*WORK INSTRUCTIONS*:
In the data below, report every line that contains the string "screenshot".

*TASK INPUTS*:
* BEGIN *

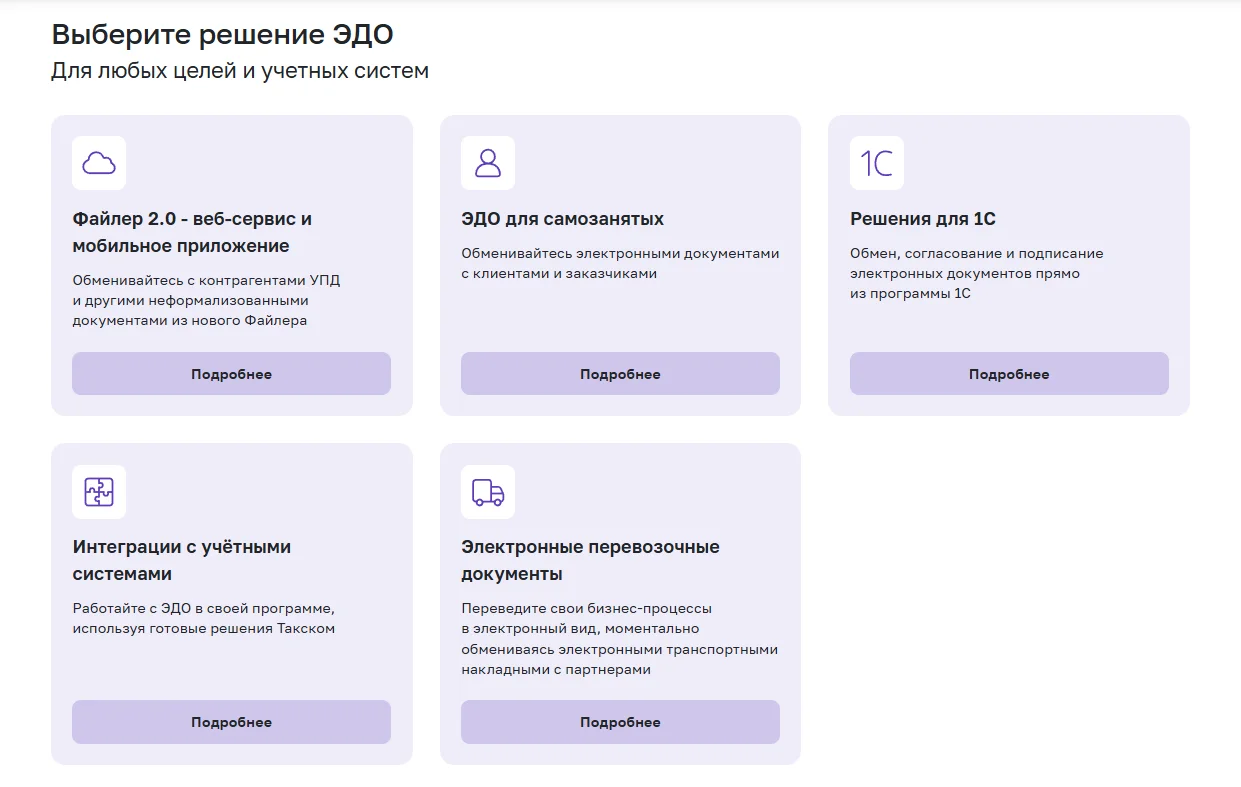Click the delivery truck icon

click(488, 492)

* END *
* BEGIN *

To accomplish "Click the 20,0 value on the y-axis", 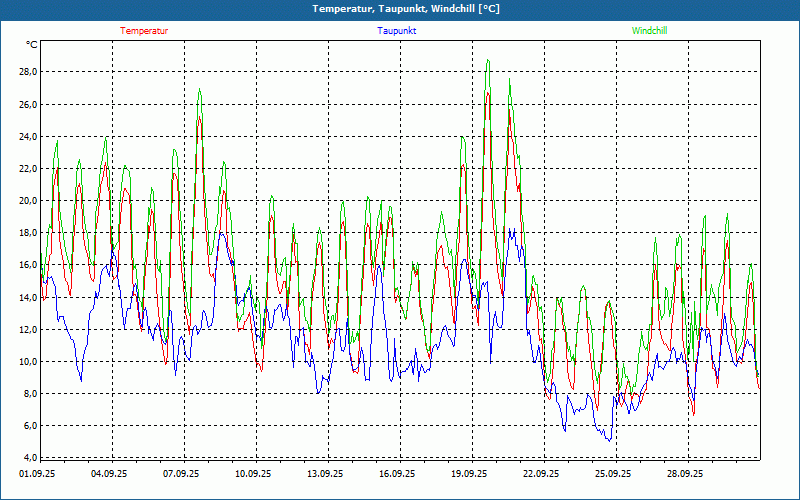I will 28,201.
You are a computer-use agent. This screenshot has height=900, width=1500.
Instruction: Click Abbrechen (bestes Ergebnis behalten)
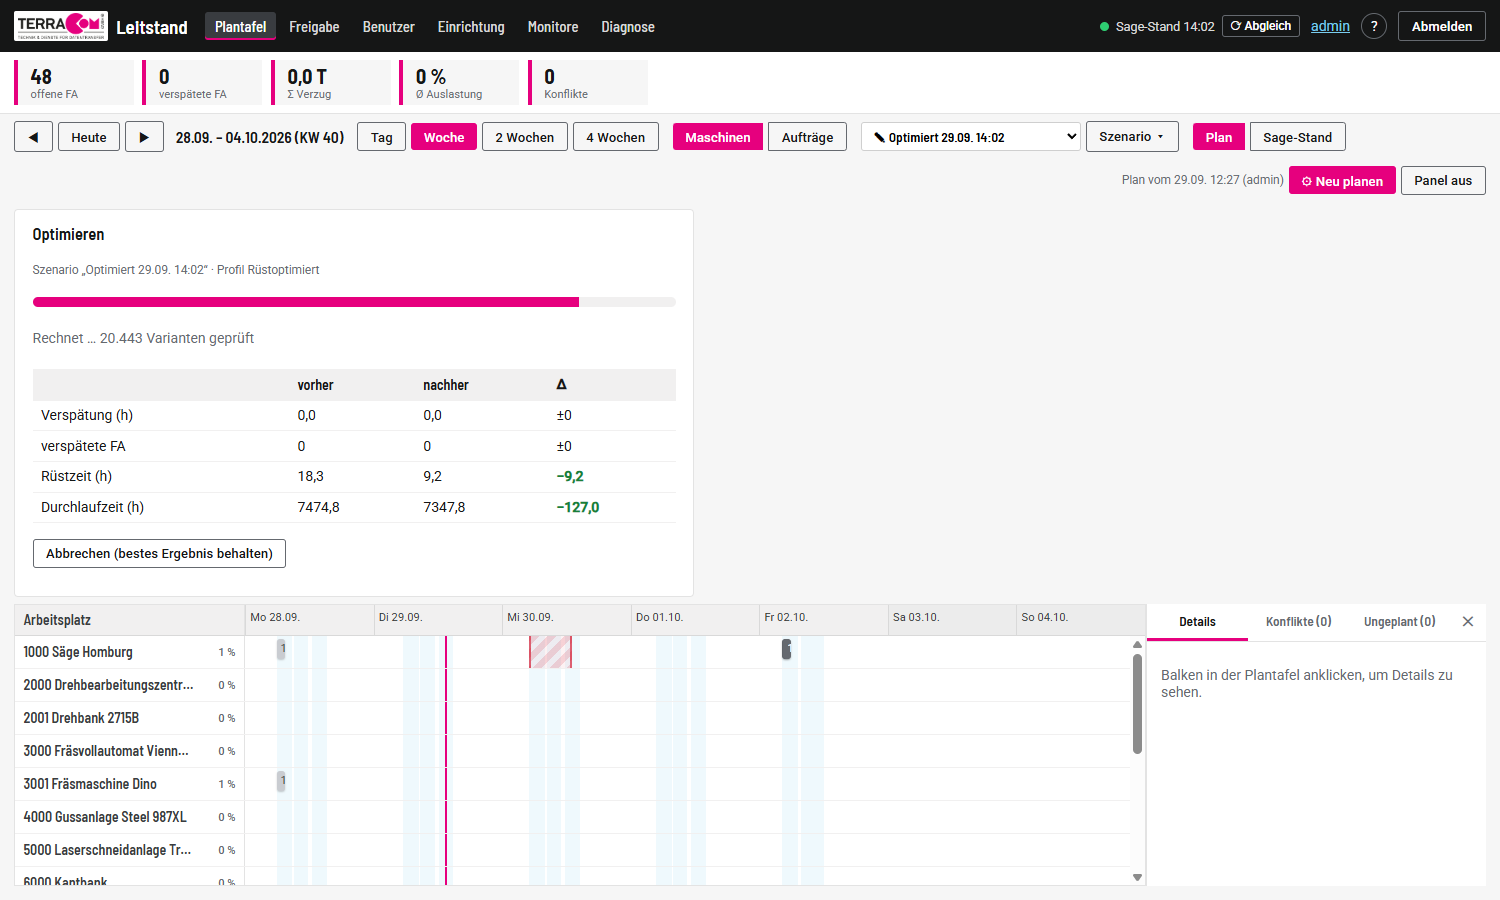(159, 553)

* END *
* BEGIN *

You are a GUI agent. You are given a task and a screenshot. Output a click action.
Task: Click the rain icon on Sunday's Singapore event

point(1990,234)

* END *

*RESPONSE TO THE EXERCISE*:
You are a computer-use agent. This screenshot has height=900, width=1500.
You are a GUI agent. You are given a task and a screenshot. Output a click action.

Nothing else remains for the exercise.